▶ _Task item_
With the line containing "Screen dimensions: 863x814" as the starting point, output the remaining lines of the data exactly as they are, through the last.
....................
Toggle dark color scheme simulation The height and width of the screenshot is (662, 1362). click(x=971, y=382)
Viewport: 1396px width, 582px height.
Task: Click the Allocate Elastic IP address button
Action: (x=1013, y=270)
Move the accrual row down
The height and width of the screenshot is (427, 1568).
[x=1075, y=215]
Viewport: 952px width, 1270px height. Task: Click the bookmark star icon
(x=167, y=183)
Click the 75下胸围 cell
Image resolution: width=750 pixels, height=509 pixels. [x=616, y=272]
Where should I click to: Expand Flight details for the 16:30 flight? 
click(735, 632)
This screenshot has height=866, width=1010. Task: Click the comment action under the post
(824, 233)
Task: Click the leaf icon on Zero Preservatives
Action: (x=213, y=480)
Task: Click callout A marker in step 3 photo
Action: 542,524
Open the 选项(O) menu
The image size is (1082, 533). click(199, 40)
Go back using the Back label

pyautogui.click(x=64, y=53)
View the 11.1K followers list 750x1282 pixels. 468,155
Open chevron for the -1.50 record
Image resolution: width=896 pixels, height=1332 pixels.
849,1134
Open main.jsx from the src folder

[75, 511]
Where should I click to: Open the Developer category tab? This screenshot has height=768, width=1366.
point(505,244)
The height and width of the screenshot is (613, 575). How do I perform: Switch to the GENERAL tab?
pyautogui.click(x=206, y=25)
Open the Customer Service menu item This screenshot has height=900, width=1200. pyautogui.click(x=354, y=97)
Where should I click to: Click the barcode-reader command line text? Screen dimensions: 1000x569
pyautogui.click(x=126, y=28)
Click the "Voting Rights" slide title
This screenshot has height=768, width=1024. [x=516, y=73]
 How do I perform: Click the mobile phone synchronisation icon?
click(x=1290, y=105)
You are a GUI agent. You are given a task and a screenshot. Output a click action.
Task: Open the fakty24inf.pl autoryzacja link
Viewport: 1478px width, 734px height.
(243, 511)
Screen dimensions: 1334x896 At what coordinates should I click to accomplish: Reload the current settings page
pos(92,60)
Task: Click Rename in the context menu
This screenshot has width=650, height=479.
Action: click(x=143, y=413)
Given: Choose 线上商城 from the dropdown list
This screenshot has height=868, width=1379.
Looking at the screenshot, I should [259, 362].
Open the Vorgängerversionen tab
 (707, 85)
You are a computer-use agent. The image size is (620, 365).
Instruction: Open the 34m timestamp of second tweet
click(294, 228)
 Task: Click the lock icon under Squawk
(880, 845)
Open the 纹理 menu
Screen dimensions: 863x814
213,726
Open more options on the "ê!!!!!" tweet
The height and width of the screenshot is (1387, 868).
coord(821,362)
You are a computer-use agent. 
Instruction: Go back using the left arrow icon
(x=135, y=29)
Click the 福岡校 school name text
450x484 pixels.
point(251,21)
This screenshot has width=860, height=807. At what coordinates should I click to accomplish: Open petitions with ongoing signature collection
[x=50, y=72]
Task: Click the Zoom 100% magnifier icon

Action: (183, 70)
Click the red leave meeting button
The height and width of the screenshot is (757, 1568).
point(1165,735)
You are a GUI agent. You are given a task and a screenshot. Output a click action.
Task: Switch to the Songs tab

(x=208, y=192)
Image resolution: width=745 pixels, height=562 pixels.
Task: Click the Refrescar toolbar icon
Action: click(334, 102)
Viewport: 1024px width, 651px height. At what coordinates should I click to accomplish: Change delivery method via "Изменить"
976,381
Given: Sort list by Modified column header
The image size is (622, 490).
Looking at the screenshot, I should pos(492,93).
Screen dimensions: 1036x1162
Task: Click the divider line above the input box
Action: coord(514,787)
....................
▶ _Worked solution_
Screen dimensions: 863x814
213,726
Open more options on the "ê!!!!!" tweet
The height and width of the screenshot is (1387, 868).
coord(821,362)
You are a computer-use agent. 
Instruction: Go back using the left arrow icon
(x=135, y=29)
Click the 福岡校 school name text
450x484 pixels.
point(251,21)
This screenshot has width=860, height=807. At what coordinates should I click to accomplish: Open petitions with ongoing signature collection
[x=50, y=72]
Task: Click the Zoom 100% magnifier icon

Action: (183, 70)
Click the red leave meeting button
The height and width of the screenshot is (757, 1568).
point(1165,735)
You are a GUI agent. You are given a task and a screenshot. Output a click action.
Task: Switch to the Songs tab

(x=208, y=192)
Image resolution: width=745 pixels, height=562 pixels.
Task: Click the Refrescar toolbar icon
Action: click(334, 102)
Viewport: 1024px width, 651px height. At what coordinates should I click to accomplish: Change delivery method via "Изменить"
976,381
Given: Sort list by Modified column header
The image size is (622, 490).
Looking at the screenshot, I should pos(492,93).
Screen dimensions: 1036x1162
Task: Click the divider line above the input box
Action: coord(514,787)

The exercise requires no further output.